Closed abhi1kumar closed 4 years ago

abhi1kumar commented 4 years ago

Hi Authors, Thank you for releasing your code. I tried checking the numerical gradients in Pytorch. With the soft_sort module, I do not obtain the gradients after doing loss.backward(). However, when I do not use the soft_sort module, I am able to obtain the gradients. Below are the code snippets for the two situations

With the soft_sort module

import torch
import torch.nn as nn
from fast_soft_sort.pytorch_ops import *

conf = torch.tensor([[0.1, 0.7, 0.2]], dtype=torch.float64, requires_grad= True)

# Sorting in descending order
conf = soft_sort(conf, direction="DESCENDING", regularization_strength= 1)

ideal = torch.tensor([[1.0, 0.0, 0]], dtype=torch.float64)
l2    = nn.MSELoss()

print("Grad before doing loss.backward()")
print(conf.grad)

loss = l2(conf, ideal)
loss.backward()

print("Loss = {:.2f}".format(loss))
print("Grad after loss.backward()")
print(conf.grad)

, the outputs are

Grad before doing loss.backward()
None
Loss = 0.05
Grad after loss.backward()
None

Without soft_sort

import torch
import torch.nn as nn
from fast_soft_sort.pytorch_ops import *

conf = torch.tensor([[0.1, 0.7, 0.2]], dtype=torch.float64, requires_grad= True)

# Sorting in descending order
# conf = soft_sort(conf, direction="DESCENDING", regularization_strength= 1)

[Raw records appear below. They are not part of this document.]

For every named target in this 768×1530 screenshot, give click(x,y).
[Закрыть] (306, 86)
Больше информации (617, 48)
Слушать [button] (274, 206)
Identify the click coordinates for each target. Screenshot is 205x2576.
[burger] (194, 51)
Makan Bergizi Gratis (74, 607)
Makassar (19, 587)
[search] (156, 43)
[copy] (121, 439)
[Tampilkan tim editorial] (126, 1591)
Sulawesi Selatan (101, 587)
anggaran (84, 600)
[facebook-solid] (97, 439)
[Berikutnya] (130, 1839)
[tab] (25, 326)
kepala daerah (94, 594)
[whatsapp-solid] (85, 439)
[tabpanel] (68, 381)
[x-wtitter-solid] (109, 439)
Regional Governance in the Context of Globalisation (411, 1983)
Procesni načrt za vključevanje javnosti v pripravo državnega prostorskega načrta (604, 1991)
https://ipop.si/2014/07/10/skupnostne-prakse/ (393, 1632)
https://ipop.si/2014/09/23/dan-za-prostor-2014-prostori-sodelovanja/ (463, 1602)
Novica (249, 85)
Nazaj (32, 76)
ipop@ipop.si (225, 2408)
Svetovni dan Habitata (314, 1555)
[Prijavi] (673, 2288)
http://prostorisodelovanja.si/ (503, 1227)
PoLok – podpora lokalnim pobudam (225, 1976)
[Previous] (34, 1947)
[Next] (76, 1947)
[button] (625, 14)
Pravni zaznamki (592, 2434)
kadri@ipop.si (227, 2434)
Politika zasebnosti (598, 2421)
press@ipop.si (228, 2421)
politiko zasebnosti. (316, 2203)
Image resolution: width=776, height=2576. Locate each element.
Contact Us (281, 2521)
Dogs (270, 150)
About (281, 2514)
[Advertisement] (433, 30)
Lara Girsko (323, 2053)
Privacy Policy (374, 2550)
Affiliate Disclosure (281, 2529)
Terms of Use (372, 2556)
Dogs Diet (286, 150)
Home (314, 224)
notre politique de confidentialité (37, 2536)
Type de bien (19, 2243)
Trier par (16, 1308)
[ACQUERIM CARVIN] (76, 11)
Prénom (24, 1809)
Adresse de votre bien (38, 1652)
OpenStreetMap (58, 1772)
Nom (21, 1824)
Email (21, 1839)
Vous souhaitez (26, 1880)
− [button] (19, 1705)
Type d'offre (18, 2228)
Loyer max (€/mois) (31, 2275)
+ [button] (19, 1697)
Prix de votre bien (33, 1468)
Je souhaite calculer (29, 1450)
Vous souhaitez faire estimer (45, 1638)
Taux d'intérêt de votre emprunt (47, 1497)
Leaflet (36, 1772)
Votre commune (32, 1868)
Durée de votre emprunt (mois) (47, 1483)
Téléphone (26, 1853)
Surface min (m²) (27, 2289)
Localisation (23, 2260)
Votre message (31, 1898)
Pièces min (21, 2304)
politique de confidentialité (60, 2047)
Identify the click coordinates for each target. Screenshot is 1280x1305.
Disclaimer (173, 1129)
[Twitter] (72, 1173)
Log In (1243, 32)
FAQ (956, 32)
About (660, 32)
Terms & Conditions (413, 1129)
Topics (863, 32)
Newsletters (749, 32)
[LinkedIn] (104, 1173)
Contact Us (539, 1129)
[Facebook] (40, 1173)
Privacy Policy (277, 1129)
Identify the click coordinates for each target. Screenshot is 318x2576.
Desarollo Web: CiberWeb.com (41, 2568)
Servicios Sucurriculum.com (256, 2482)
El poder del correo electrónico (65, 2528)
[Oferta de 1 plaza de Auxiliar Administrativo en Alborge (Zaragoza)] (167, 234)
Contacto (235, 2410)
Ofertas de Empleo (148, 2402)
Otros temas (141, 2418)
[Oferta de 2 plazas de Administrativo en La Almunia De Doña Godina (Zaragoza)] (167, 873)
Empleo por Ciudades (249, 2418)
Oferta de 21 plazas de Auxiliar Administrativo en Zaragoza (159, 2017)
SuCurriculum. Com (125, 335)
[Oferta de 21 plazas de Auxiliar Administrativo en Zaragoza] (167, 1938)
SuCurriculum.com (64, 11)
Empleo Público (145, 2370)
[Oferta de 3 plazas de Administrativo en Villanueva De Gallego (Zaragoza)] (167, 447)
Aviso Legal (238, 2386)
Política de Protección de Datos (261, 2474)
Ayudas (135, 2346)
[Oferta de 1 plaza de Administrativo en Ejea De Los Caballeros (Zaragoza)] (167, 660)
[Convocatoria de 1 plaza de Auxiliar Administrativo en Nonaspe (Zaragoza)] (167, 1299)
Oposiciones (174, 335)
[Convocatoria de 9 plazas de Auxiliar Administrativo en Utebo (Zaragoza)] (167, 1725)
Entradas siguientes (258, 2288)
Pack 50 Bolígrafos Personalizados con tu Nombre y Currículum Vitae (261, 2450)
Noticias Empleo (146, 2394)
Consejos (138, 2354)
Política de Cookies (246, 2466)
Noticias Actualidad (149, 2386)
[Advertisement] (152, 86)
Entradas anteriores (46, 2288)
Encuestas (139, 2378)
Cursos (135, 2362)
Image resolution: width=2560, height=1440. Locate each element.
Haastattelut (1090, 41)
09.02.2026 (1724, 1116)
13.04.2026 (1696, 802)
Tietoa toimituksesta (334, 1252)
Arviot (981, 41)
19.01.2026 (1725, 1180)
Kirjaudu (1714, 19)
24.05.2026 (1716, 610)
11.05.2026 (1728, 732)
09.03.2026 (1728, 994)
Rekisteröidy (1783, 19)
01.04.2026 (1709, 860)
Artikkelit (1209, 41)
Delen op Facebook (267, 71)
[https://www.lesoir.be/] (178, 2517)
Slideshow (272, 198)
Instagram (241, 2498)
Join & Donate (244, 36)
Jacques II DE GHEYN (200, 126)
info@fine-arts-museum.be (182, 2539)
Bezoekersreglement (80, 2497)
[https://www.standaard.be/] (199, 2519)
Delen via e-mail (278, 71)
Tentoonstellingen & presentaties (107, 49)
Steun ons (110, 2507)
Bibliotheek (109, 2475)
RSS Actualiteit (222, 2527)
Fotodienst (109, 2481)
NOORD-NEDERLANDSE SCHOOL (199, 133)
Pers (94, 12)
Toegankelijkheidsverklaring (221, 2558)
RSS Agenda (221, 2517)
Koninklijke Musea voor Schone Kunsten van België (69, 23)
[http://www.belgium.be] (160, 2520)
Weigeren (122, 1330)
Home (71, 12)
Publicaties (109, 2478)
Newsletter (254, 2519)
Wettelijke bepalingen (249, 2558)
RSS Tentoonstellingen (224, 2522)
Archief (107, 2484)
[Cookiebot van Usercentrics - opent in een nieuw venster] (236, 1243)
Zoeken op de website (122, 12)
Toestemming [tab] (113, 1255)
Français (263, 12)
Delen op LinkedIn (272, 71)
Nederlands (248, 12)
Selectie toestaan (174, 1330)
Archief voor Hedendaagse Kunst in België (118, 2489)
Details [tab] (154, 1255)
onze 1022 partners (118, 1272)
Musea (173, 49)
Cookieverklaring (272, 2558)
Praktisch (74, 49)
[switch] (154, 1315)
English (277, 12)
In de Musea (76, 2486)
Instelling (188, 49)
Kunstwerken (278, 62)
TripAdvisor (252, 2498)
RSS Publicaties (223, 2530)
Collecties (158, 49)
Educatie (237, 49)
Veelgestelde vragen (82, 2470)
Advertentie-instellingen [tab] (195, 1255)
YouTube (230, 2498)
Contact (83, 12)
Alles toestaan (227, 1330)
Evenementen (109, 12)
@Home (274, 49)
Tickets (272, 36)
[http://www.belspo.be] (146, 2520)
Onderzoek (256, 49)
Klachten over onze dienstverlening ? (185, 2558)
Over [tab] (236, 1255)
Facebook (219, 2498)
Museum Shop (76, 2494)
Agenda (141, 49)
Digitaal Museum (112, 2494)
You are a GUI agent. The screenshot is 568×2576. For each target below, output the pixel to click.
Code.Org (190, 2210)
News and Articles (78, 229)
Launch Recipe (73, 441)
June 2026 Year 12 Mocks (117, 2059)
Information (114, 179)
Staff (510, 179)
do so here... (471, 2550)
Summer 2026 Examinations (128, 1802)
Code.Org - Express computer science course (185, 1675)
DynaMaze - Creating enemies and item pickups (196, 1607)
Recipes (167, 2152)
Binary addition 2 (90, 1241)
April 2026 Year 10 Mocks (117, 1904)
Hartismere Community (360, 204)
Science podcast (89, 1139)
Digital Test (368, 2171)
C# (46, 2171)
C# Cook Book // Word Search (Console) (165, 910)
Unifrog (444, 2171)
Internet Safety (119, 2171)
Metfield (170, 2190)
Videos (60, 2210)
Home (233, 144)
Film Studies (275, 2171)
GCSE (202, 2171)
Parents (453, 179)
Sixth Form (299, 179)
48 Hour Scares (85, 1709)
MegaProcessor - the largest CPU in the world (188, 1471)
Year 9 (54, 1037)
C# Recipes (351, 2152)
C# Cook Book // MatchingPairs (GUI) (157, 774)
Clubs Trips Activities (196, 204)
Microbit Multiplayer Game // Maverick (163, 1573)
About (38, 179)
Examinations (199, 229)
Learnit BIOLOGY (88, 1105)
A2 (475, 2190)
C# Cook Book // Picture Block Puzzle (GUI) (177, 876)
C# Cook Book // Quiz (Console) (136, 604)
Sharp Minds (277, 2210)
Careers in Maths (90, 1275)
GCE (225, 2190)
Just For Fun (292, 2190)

ideal = torch.tensor([[1.0, 0.0, 0]], dtype=torch.float64)
l2    = nn.MSELoss()

print("Grad before doing loss.backward()")
print(conf.grad)

loss = l2(conf, ideal)
loss.backward()

print("Loss = {:.2f}".format(loss))
print("Grad after loss.backward()")
print(conf.grad)

, the outputs are

Grad before doing loss.backward()
None
Loss = 0.45
Grad after loss.backward()
tensor([[-0.6000,  0.4667,  0.1333]], dtype=torch.float64)
josipd commented 4 years ago

Hey Abhinav,

This is because you are re-using the variable name conf (conf = sort_tensor(...)). I tried and it works if you change the name of the sorted variable.

mblondel commented 4 years ago

@abhi1kumar If you can confirm that this solved your problem, we'll close the issue.

abhi1kumar commented 4 years ago

Thankyou. Yes, it solves my issue. You can close this thread.